Unless you’ve been living in a cave in Tora Bora, you’re probably aware of the hype surrounding the release of Sony’s next-gen game console, PlayStation 3. News programs showed long lines of eager geeks camped out in front of retailers to be among the first to own one of these coveted gadgets. Then, at the stroke of midnight on Nov. 17, 2006, the doors flew open and the hordes rushed in like a swarm of locusts, stripping the shelves bare in a matter of moments. What you may not know is that the PS3 is far more than a turbocharged game console powered by a supercomputer-grade Cell processor and Nvidia-developed RSX graphics chip. It’s also a Blu-ray player and a media hub, capable of accessing the Internet and downloading music, videos, and other content.

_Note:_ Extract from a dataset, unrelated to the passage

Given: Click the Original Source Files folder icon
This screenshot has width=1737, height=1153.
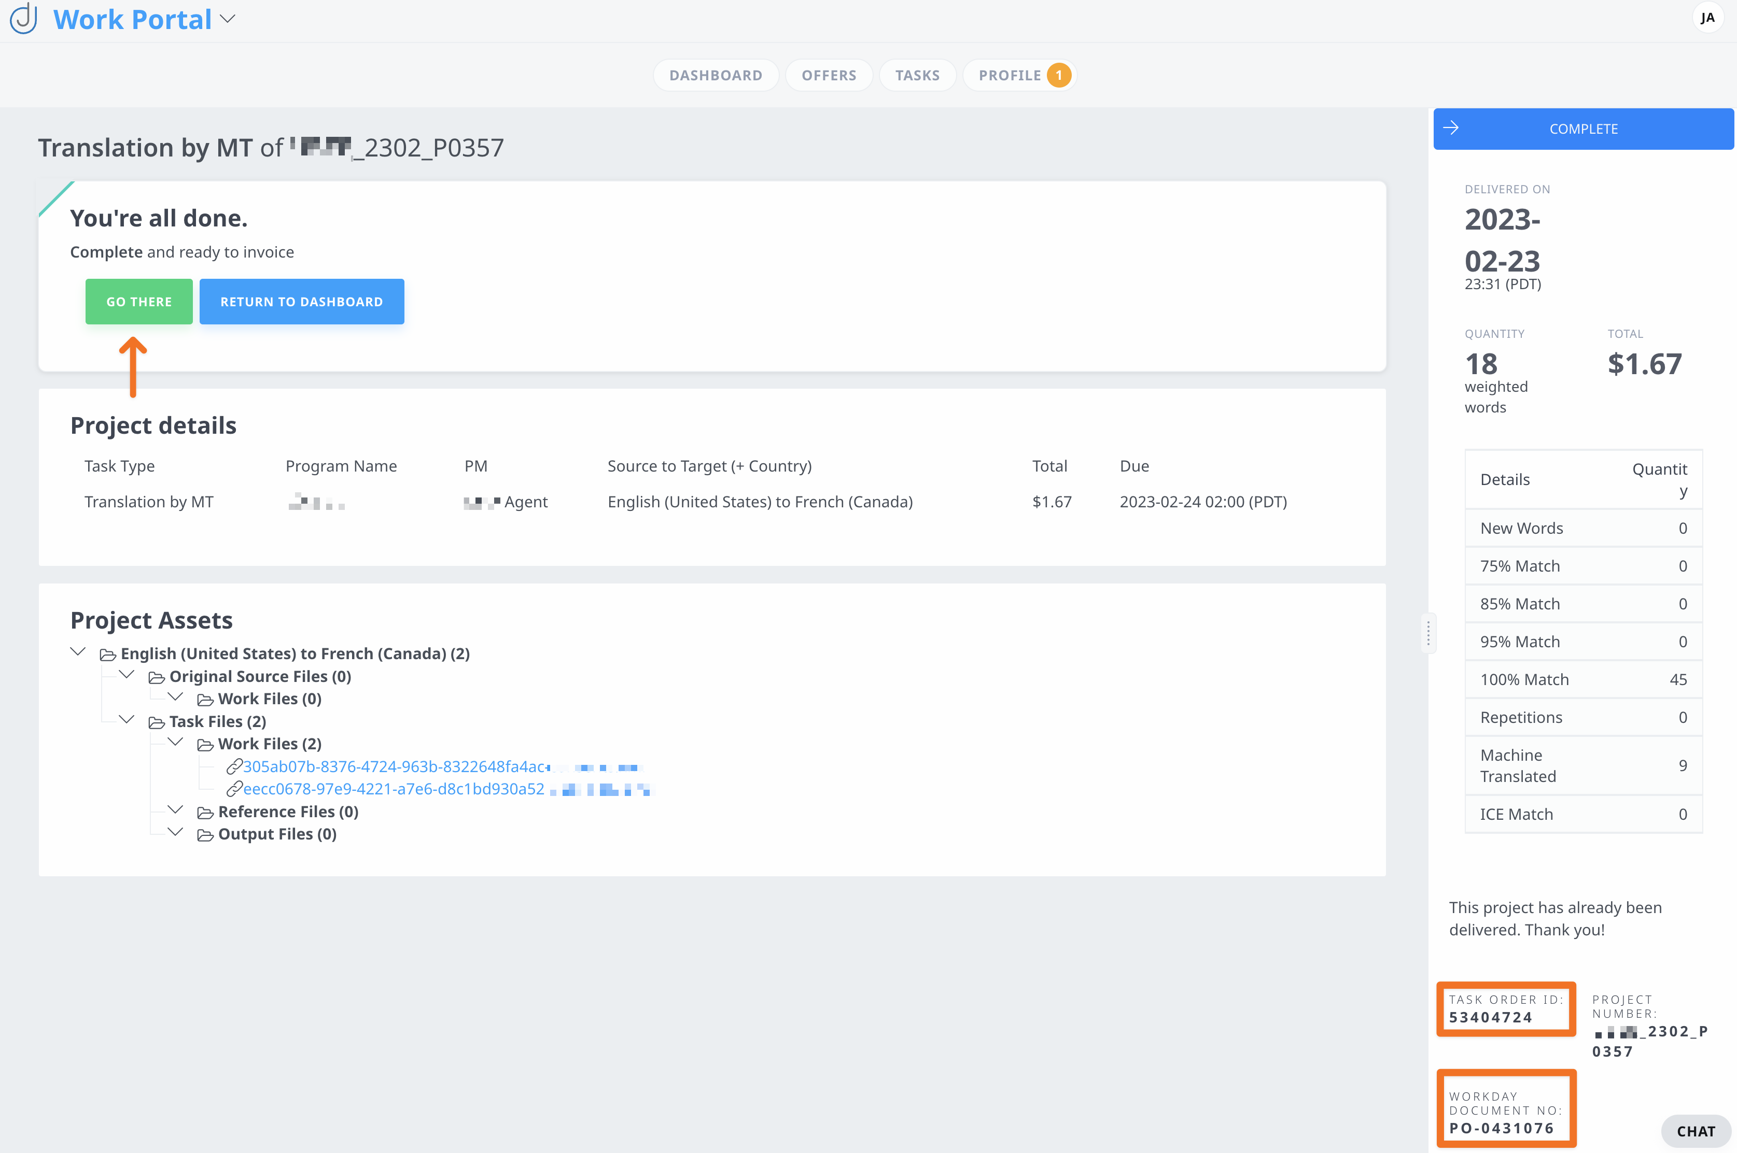Looking at the screenshot, I should coord(157,677).
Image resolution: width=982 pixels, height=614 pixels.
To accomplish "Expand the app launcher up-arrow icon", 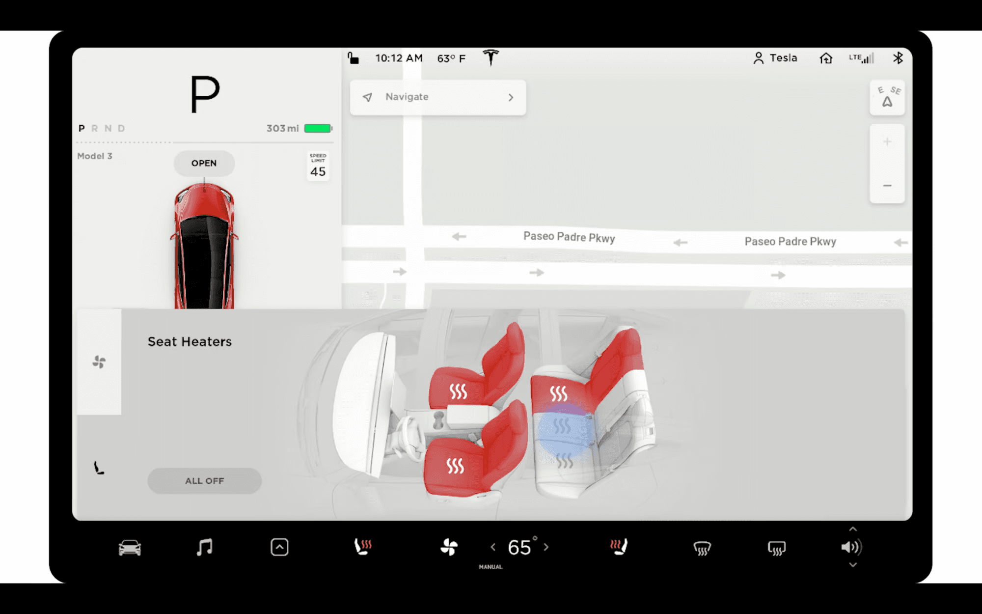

The $499 base model is equipped with a 20GB hard drive, while the upgrade console we tested boasts a 60GB drive and built-in Wi-Fi capability for an extra $100. These prices vault the PS3 into the stratosphere of game consoles, making it the most expensive available. On the other hand, PS3 is by far the cheapest Blu-ray player available—that is, if you can find one. As of this writing, consoles were being resold at twice the retail price or more. It seems the law of supply and demand is hard at work here. The PS3 is a sight to behold thanks to its soft lines and elegant black finish, while its considerable heft bespeaks quality construction. The console can be oriented horizontally or stood on end for those who prefer the tower look, making placement more flexible than most A/V gear. And it will blend in with any decor—as long as that decor happens to be Star Trek modern.
Key among the PS3’s I/O complement is the HDMI output, which is one of the first to implement the much-vaunted version 1.3 spec, hailed for its faster data rate and enhanced color depth. The HDMI connection also supports 1080p video at 60 frames per second (not 24fps) and 7.1-channel audio (including multichannel SACD), while the optical digital audio output tops out at 5.1-channel dolby Digital or DTS. On the front panel you’ll find four USB ports for connecting game controllers and other peripherals, such as cameras, keyboards, mice, and so on. These ports also charge the battery in the included SixAxis wireless controller (you only get one), which communicates with the PS3 via Bluetooth. Up to seven controllers can be used at once, setting the stage for some serious multi-user mayhem. Under a flip-up panel next to the slot-loading disc drive you’ll find slots for Compact Flash, SD, and Memory Stick cards, which make it easy to view photos, listen to tunes, and copy all sorts of media files to the PS3’s hard drive.
Now that we have the basics out of the way, let’s see what the PS3 can do. We’ll start with gaming and then check out its Blu-ray chops. Buckle up for what’s sure to be a wild ride!
Given the nigh Biblical prelaunch hype surrounding Sony’s PlayStation 3, I was eager to get my hands on the sleek black console
to find out whether it is, indeed, the answer to game-enthusiasts’ prayers. Is it better than Microsoft’s Xbox 360? Are its media hub features all that they’re cracked up to be? Does it make sense to blow the equivalent of a mortgage payment to get one on eBay while supplies are limited (a situation that’s bound to last a while longer)? As I unpacked the console I considered the PS3s impressive slate of hightech features: a state-of-the-art Bluray drive coupled with a super-fast Cell processor that’s 40 times more powerful than the processor in PS2 and a graphics card that puts even high-end desktop PCs to shame. The potential for lush, 1080p high-def images and hyper-realistic virtual environments clearly exists. And then there’s the SIXAXIS wireless controller with its new motion sensing system. So the question remains: Is Sony’s PS3 poised to ignite a revolution in gaming? Setting up the console was simple enough. I plugged in the power cord, connected an HDMI cable (not included) to my 46-inch Samsung HDTV, hooked up my A/V receiver, and turned the system on by tapping the console’s touch-sensitive power button. Next, I had to synchronize the controller by plugging it into the console using the supplied USB cable and pressing the center-mounted PS button.
Once you go through the initial login screen, Sony’s Xross Media Bar (XMB) interface appears onscreen. A string of icons provide access to the PS3’s multimedia features, which include storing and manipulating photos; storing, downloading, and playing music and movies or videos; and surfing the Internet—all from the comfort of your chair. Before you can take advantage of the PS3’s media hub capabilities, you have to manually configure network settings, which involves entering a user name and encryption key via an annoying on-screen keyboard. The console had no problem detecting my 802.11b Wi-Fi network, but a string of inexplicable service interruptions eventually forced me to break out the supplied Ethernet cable and connect the console to my router.